Elle se guindait donc à contenir ses bêtes écumantes et énervées, en une posture correcte, le buste bien droit, les mains hautes, les coudes collés au corps; et sa petite figure sèche, jaunâtre, sans éclat de beauté, cette classique petite figure «femme du monde», à qui elle devait tant de succès, s'imprégnait, dans l'effort de correction, d'un air plus «femme du monde» encore, d'un air presque de dignité pudique qui formait avec la physionomie blonde, ébouriffée, riante, le visage tout blanchâtre et les lèvres trop carminées de Loulou Sonnier un contraste pour l'une et l'autre profitable.
Loulou Sonnier d'ailleurs, sans rester indifférente à ces joies vaniteuses d'exhibition, gardait une attitude moins rigide, moins solennelle, plus conforme à son tempérament folâtre et bon enfant.

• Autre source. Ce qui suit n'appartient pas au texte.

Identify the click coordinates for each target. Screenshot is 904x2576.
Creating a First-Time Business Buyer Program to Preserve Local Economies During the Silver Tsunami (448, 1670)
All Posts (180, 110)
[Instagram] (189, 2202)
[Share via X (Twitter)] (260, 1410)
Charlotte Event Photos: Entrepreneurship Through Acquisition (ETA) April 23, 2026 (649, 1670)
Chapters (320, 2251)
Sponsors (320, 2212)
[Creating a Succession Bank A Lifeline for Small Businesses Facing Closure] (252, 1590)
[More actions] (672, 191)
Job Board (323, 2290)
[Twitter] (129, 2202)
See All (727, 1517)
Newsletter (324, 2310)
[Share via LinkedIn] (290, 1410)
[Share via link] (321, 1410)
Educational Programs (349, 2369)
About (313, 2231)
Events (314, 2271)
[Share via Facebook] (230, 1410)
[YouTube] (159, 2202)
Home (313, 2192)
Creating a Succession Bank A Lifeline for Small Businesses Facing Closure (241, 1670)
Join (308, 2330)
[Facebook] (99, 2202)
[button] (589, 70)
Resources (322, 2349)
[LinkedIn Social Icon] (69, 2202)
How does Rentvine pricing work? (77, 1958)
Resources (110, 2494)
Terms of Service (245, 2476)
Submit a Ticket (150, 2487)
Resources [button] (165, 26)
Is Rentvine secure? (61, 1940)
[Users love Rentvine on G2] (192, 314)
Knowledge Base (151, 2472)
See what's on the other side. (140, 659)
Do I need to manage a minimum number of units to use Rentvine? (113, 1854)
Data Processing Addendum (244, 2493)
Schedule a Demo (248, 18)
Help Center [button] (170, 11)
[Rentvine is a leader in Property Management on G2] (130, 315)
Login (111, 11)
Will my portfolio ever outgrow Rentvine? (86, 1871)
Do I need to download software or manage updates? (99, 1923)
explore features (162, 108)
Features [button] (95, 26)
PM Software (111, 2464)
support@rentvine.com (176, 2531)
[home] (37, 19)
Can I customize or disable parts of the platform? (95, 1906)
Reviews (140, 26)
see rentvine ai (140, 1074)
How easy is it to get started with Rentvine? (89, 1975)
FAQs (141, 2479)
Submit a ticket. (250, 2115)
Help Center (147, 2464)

Mais cependant elle ne disait rien, elle pinçait la bouche, elle refoulait sous un silence appliqué les étouffantes bouffées de plaisir qui lui gonflaient la poitrine à chaque regard des piétons, des cavaliers; et c'était à peine si elle se permettait un semblant de sourire satisfait, une imperceptible palpitation à la commissure des lèvres, quand, en longeant un omnibus, elle entrevoyait des visages avides se pencher contre la balustrade de l'impériale, des visages graves, envieux et, sans nul doute, admiratifs.
Le phaéton arrivait place de l'Étoile, contournait, vers la gauche, l'esplanade.
—Joli temps, n'est-ce pas? murmura Loulou Sonnier qui ne pouvait refréner davantage son besoin de parler, de manifester son ravissement.
Antoinette Warner répliqua, le buste toujours droit, la tête toujours pétrifiée à surveiller les oreilles pointues de ses bêtes:
—Dis donc!... Regarde donc à gauche!... Regarde ce petit à cheval, en complet marron, là, à gauche...
Le petit que sa prunelle, vite postée à l'angle des paupières, désignait à Loulou Sonnier était un jeune homme qui débouchait de l'avenue d'Iéna en caracolant sur un petit poney bai brun à crinière rase; un grand jeune homme blond, élégant, élancé, les cheveux épais et fins, la figure aiguë, hautaine et presque imberbe, sauf une étroite lisière dorée de moustache naissante au-dessus des lèvres sinueuses et minces,—une figure juvénile et sévère d'engagé volontaire, de maréchal des logis de bonne famille, comme on le voit, le dimanche, sous des casques de cuirassiers ou des shakos de hussards.
Ses longues jambes pendaient bas de chaque côté de la selle à quartiers lisses, descendaient de toute la hauteur de leurs molletières beiges au-dessous des flancs du poney, et, dans l'étreinte de ces longues jambes ballottantes, la petite bête sauteuse et mutine avait beaucoup moins l'aspect d'un cheval que d'une sorte de chien sauvage, de chien géant, nerveux et alerte, qu'on monterait par caprice, comme une monture de luxe.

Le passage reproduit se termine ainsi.